I have installed freebsd in my RPI2. I also installed its own camera.
Does anyone has experience with motion software or other similar?
I would like to try a surveillance camera.
Any hint on how to begin with freebsd?

Thank you!


----------



## Brutanas (Apr 14, 2018)

Hi...

I am trying motion and I am on testing phase...
On remote machine when open the browser to get the stream from RPI2 motion I am getting a grey screen with the message "unable o open video device".
On config file /usr/local/etc I have as indicated in the instructions for FreeBSD: "videodevice /dev/bktr0"
But to be honest, I dont have a clue if this is right... I dont even know how to check my camera device.
I have test it with the raspivid program and it works ok.
I am confused... Does anyone went through something like this?

Thanks!


----------



## Oko (Apr 14, 2018)

Brutanas said:


> Hello!
> 
> I have installed freebsd in my RPI2. I also installed its own camera.
> Does anyone has experience with motion software or other similar?
> ...


Do you know how to code in Python?

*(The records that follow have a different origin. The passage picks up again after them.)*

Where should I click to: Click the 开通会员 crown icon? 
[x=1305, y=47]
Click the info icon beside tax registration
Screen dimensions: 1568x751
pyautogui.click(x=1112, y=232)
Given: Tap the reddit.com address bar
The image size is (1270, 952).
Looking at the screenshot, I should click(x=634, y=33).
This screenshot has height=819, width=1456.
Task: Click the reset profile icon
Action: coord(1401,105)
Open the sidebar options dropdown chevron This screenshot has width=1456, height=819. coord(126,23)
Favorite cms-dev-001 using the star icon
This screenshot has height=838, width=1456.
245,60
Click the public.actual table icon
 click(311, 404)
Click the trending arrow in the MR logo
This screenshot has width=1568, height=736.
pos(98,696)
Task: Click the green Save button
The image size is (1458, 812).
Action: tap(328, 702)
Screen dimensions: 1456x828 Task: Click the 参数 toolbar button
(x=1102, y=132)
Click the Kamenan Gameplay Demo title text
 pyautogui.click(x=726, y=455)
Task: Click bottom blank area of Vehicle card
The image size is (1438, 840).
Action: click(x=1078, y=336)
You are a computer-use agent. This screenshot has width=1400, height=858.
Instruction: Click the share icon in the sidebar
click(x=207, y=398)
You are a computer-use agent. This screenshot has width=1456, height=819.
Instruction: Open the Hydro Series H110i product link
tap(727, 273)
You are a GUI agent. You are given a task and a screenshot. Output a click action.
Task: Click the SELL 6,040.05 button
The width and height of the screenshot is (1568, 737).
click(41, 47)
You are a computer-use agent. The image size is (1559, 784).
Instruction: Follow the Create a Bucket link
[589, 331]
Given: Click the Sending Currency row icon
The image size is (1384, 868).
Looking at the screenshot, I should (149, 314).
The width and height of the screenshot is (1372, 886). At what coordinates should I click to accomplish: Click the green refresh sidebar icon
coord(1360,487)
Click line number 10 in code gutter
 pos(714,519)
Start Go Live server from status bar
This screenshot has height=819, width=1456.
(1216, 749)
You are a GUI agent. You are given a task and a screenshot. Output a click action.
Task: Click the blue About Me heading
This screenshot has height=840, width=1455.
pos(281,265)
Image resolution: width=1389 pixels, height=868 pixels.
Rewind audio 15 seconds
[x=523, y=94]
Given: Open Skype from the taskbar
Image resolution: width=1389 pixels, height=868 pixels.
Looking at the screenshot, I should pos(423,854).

It should not take you more than 50 lines of code and OpenCV (graphics/opencv) library to get a basic home surveillance system.


----------



## Brutanas (Apr 14, 2018)

For everyone that may be interested, what I achieved so far:
- Motion with error as I explained before... no solution until now

- With raspivid:
Installed mplayer on client and ran the comand: "nc -l 2222 | mplayer -fps 200 -demuxer h264es -"
Ran the following command on RPI2: "raspivid -t 20000 -w 300 -h 300 -hf -fps 20 -o - | nc _ip.address.of.client_ 2222"
This way I can see the remote video (in this case during 20 secs - that's what means -t 20000)!!

Please feel free to suggest...

To answer Oko:
Thank you!
I will explore that one...


----------